|Title||Self-assembled peptide nanofibers raising durable antibody responses against a malaria epitope.|
|Publication Type||Journal Article|
|Year of Publication||2012|
|Authors||JS Rudra, S Mishra, AS Chong, RA Mitchell, EH Nardin, V Nussenzweig, and JH Collier|
|Pagination||6476 - 6484|
Biomaterials that modulate innate and adaptive immune responses are receiving increasing interest as adjuvants for eliciting protective immunity against a variety of diseases. Previous results have indicated that self-assembling β-sheet peptides, when fused with short peptide epitopes, can act as effective adjuvants and elicit robust and long-lived antibody responses.
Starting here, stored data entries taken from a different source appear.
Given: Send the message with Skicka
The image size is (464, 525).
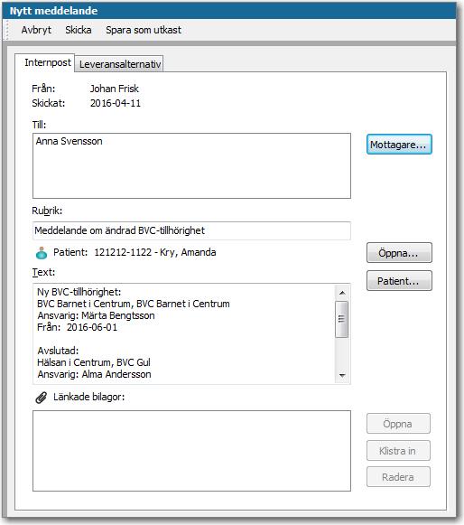Looking at the screenshot, I should 79,30.
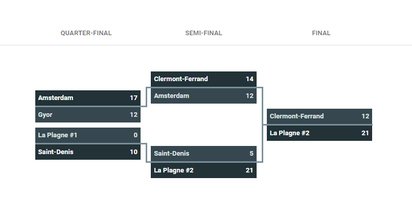The image size is (412, 198).
Task: Open Saint-Denis in the quarter-final bracket
Action: pos(88,152)
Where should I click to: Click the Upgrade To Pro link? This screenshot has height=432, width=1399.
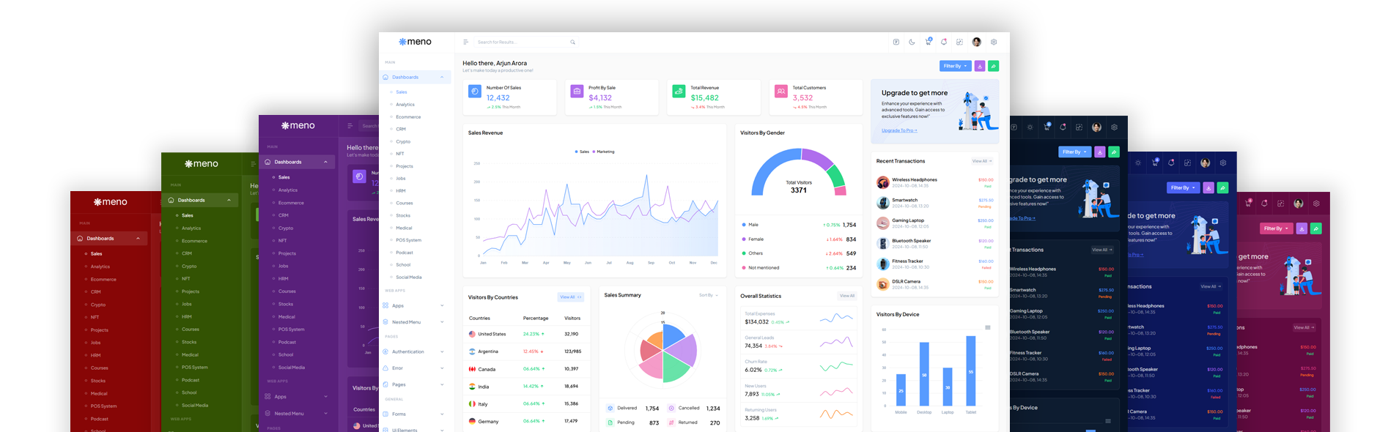tap(898, 130)
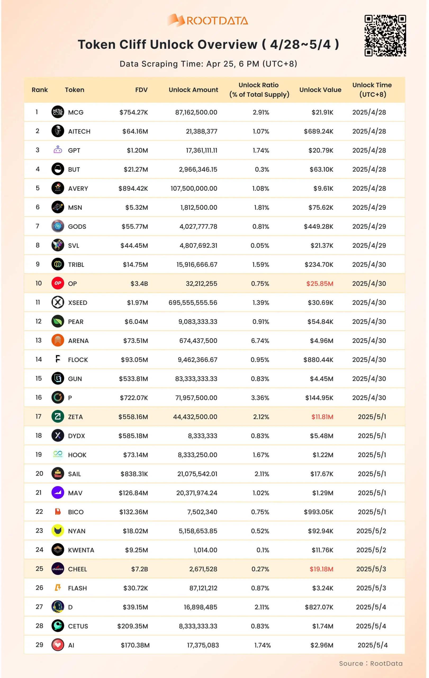Click the PEAR green leaf icon
This screenshot has height=678, width=429.
pos(58,321)
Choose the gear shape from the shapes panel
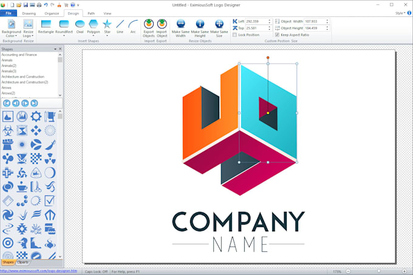The height and width of the screenshot is (275, 413). [x=36, y=116]
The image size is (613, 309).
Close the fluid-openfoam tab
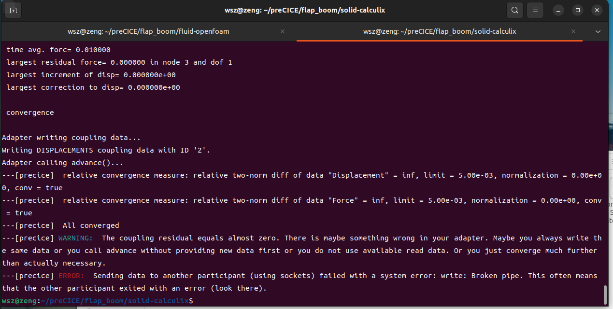point(283,31)
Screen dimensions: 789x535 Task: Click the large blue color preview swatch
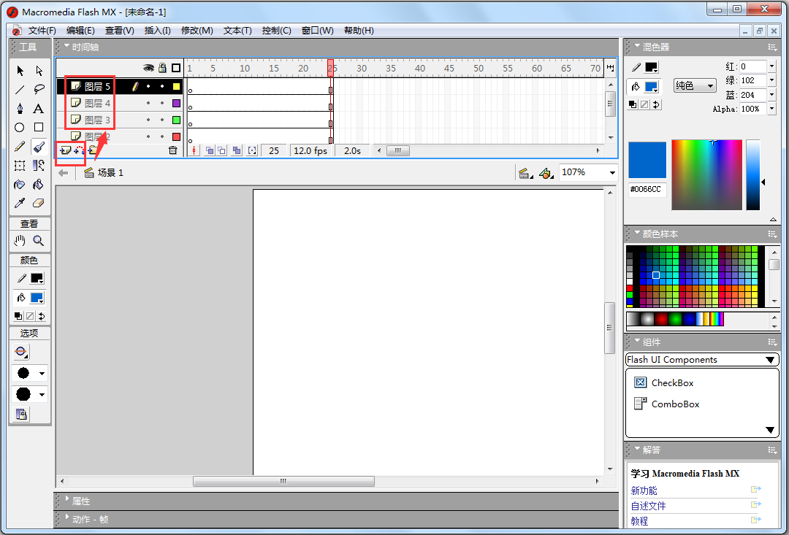tap(647, 160)
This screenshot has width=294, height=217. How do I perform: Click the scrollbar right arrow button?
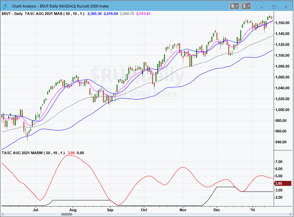click(x=291, y=214)
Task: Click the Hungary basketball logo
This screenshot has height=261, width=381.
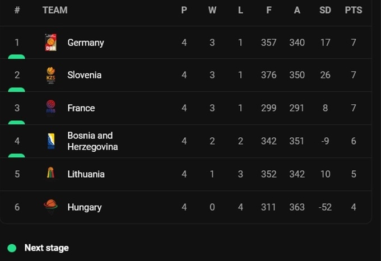Action: point(50,207)
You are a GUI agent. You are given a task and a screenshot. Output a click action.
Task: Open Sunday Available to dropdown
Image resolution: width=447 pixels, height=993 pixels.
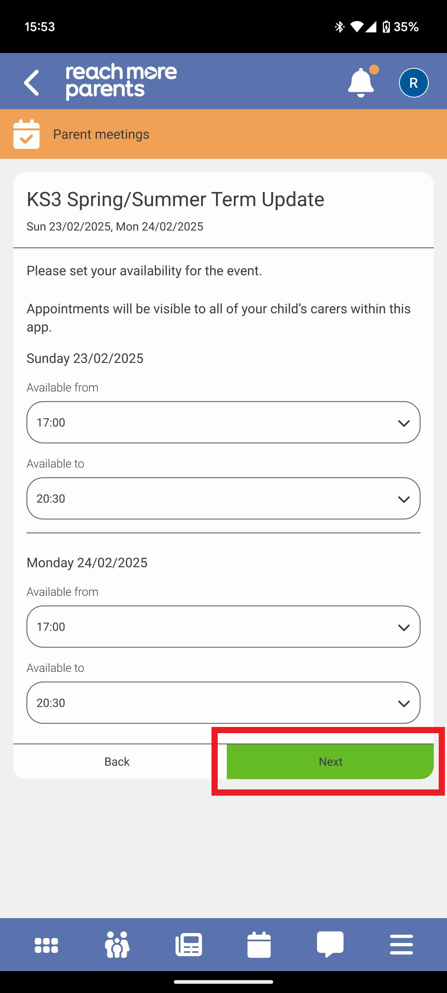[224, 499]
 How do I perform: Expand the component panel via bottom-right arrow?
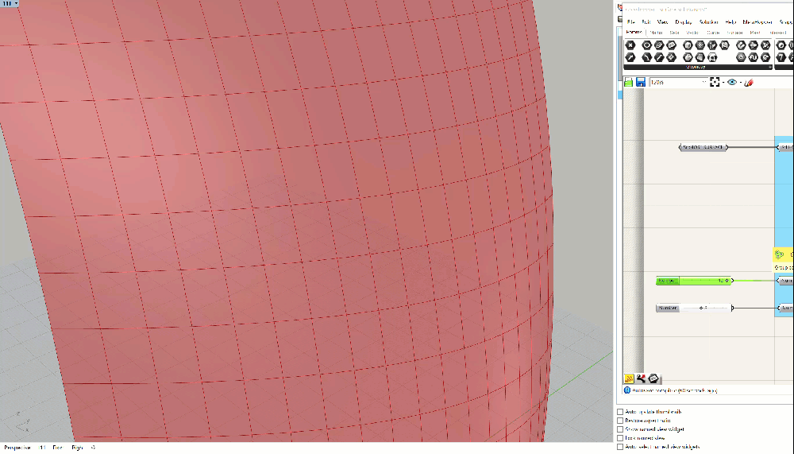pyautogui.click(x=770, y=67)
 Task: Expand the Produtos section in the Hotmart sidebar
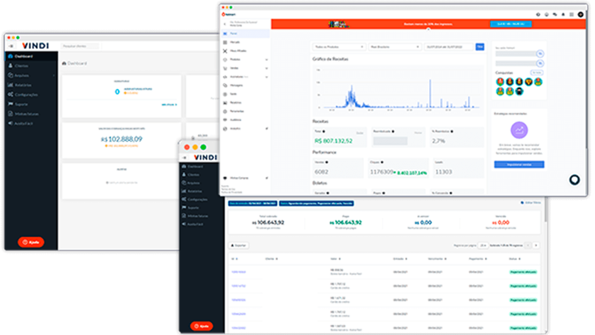[x=266, y=60]
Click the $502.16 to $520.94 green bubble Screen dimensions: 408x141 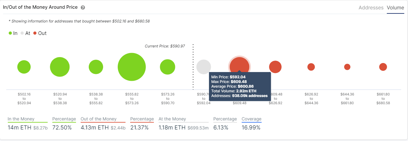24,67

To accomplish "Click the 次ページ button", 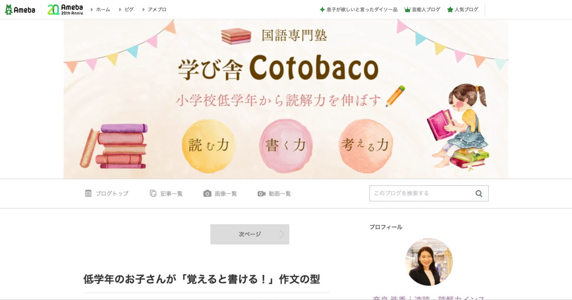I will pos(250,234).
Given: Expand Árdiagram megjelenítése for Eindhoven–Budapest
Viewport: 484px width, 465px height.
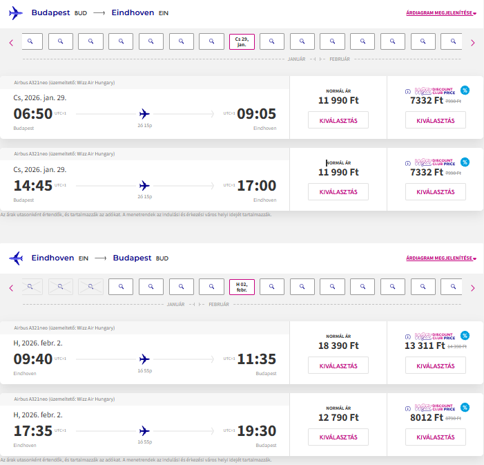Looking at the screenshot, I should coord(441,258).
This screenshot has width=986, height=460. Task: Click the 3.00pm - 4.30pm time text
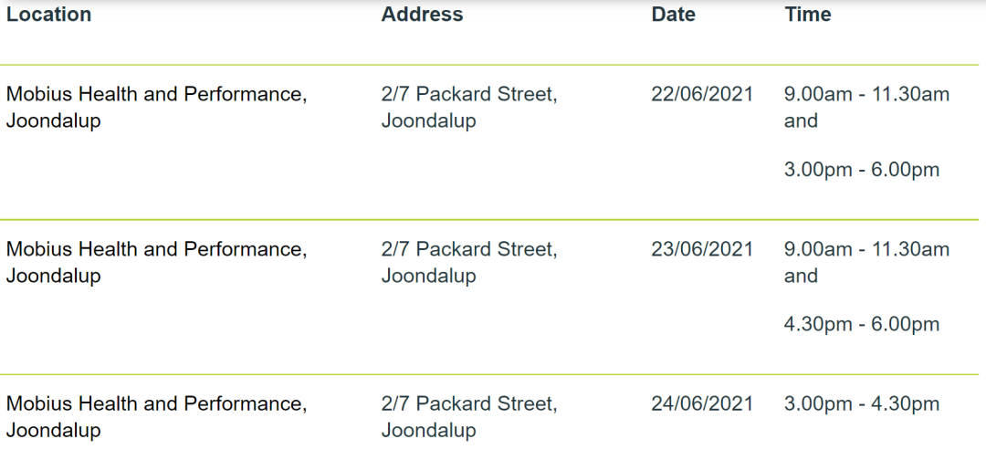(862, 405)
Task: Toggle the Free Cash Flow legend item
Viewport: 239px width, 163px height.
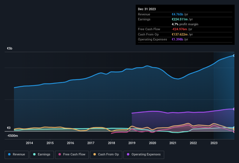Action: click(72, 155)
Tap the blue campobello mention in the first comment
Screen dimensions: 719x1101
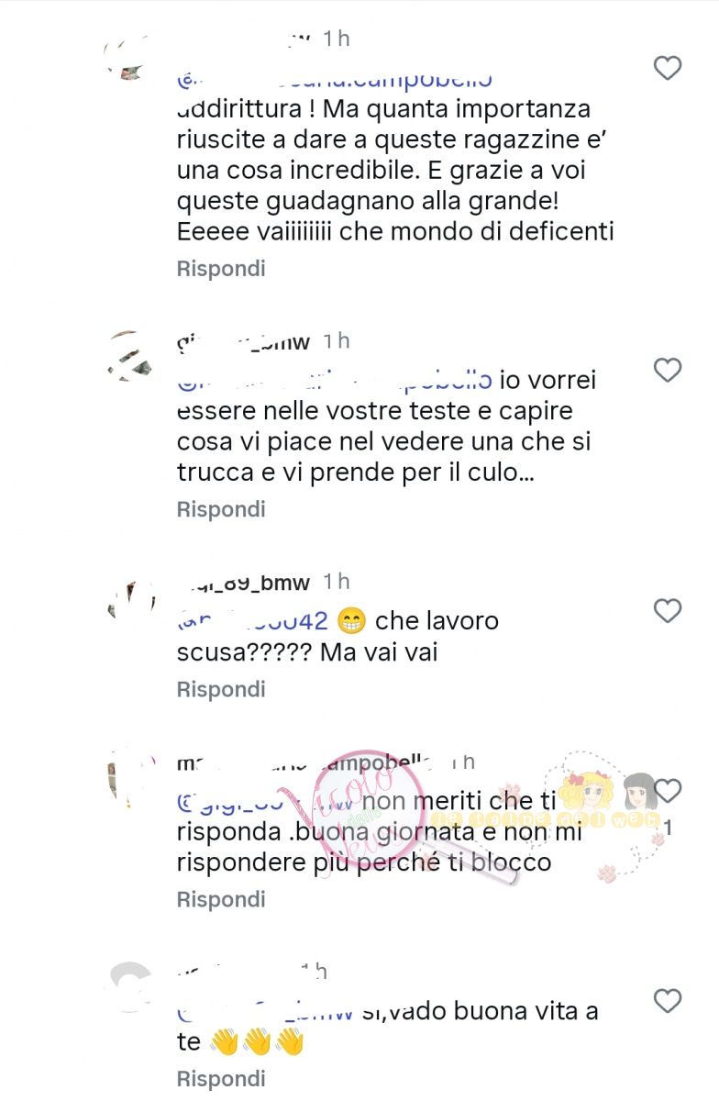[336, 81]
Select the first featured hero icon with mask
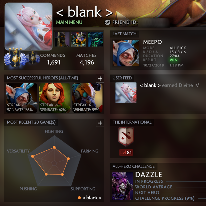Screen dimensions: 206x206 pos(62,39)
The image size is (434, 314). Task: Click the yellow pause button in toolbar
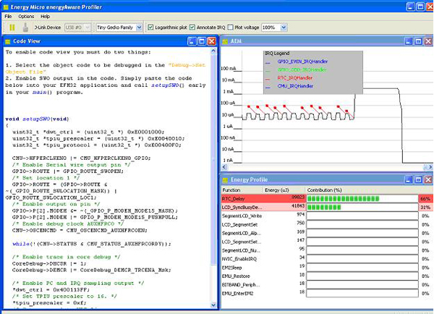[12, 27]
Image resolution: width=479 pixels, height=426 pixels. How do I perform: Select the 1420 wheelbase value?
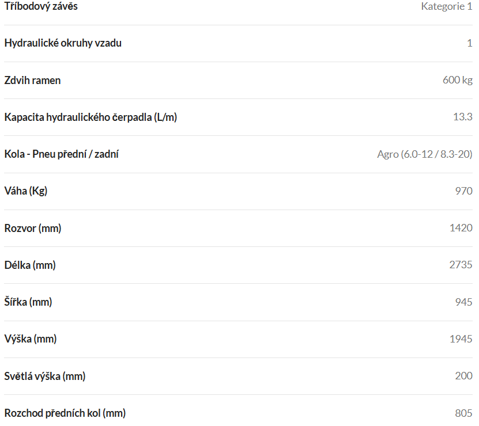tap(461, 227)
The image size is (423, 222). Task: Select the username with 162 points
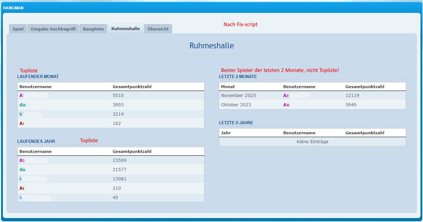tap(22, 124)
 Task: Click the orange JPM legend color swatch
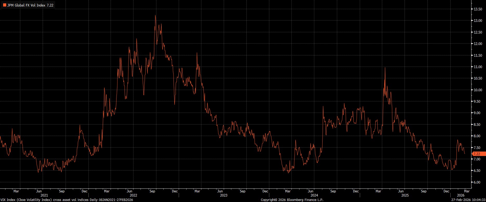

Here we investigated the mechanism of immunogenicity and the quality of antibody responses raised by a peptide epitope from Plasmodium falciparum circumsporozoite (CS) protein, (NANP)(3),conjugated to the self-assembling peptide domain Q11. The mechanism of adjuvant action was investigated in knockout mice with impaired MyD88, NALP3, TLR-2, or TLR-5 function, and the quality of antibodies raised against (NANP)(3)-Q11 was assessed using a transgenic sporozoite neutralizing (TSN) assay for malaria infection. (NANP)(3)-Q11 self-assembled into nanofibers, and antibody responses lasted up to 40 weeks in C57BL/6 mice. The antibody responses were T cell- and MyD88-dependent. Sera from mice primed with either irradiated sporozoites or a synthetic peptide, (T1BT*)(4)-P3C, and boosted with (NANP)(3)-Q11 showed significant increases in antibody titers and significant inhibition of sporozoite infection in TSN assays. In addition, two different epitopes could be self-assembled together without compromising the strength or duration of the antibody responses raised against either of them, making these materials promising platforms for self-adjuvanting multi-antigenic immunotherapies.